> _What is needed_: Which lines in the records contain the string "screenshot"? Pull out each of them in full.

> _Raw data_:
(begin)

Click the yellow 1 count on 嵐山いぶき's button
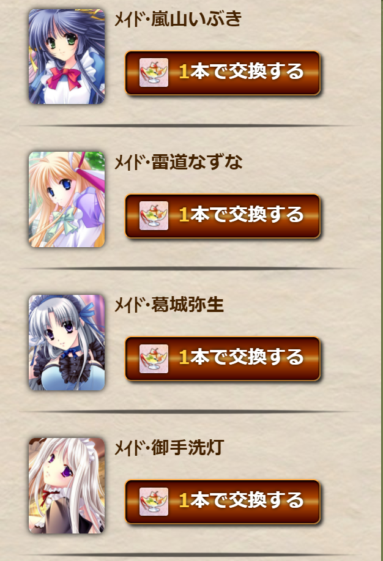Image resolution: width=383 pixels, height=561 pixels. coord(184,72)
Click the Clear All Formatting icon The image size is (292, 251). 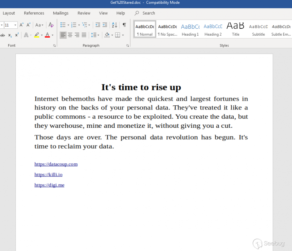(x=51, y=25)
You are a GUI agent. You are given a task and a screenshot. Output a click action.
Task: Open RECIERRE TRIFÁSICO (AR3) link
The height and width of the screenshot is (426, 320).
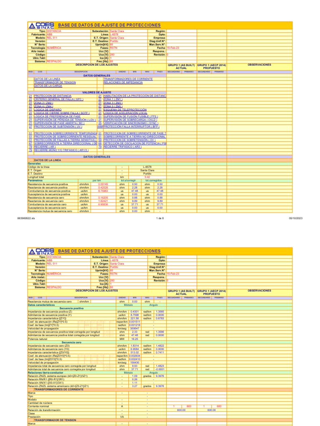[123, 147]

(end)
(begin)

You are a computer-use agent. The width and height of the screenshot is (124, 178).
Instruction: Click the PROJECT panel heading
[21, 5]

(end)
(begin)

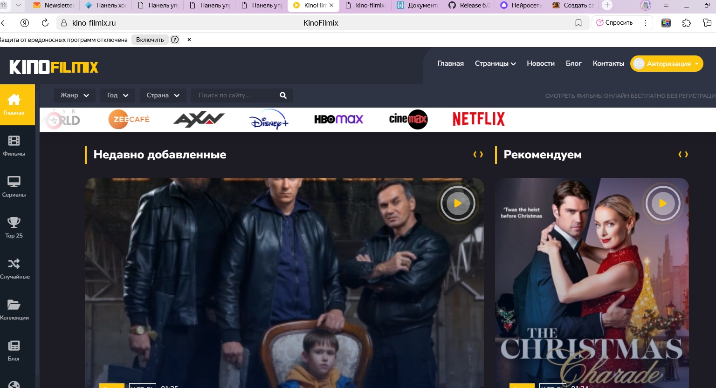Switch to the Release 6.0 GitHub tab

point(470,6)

(end)

> _Result for this task_:
You are a GUI agent. You are given a task and a screenshot. Output a click action.
The height and width of the screenshot is (426, 320).
You are a computer-use agent. The width and height of the screenshot is (124, 178).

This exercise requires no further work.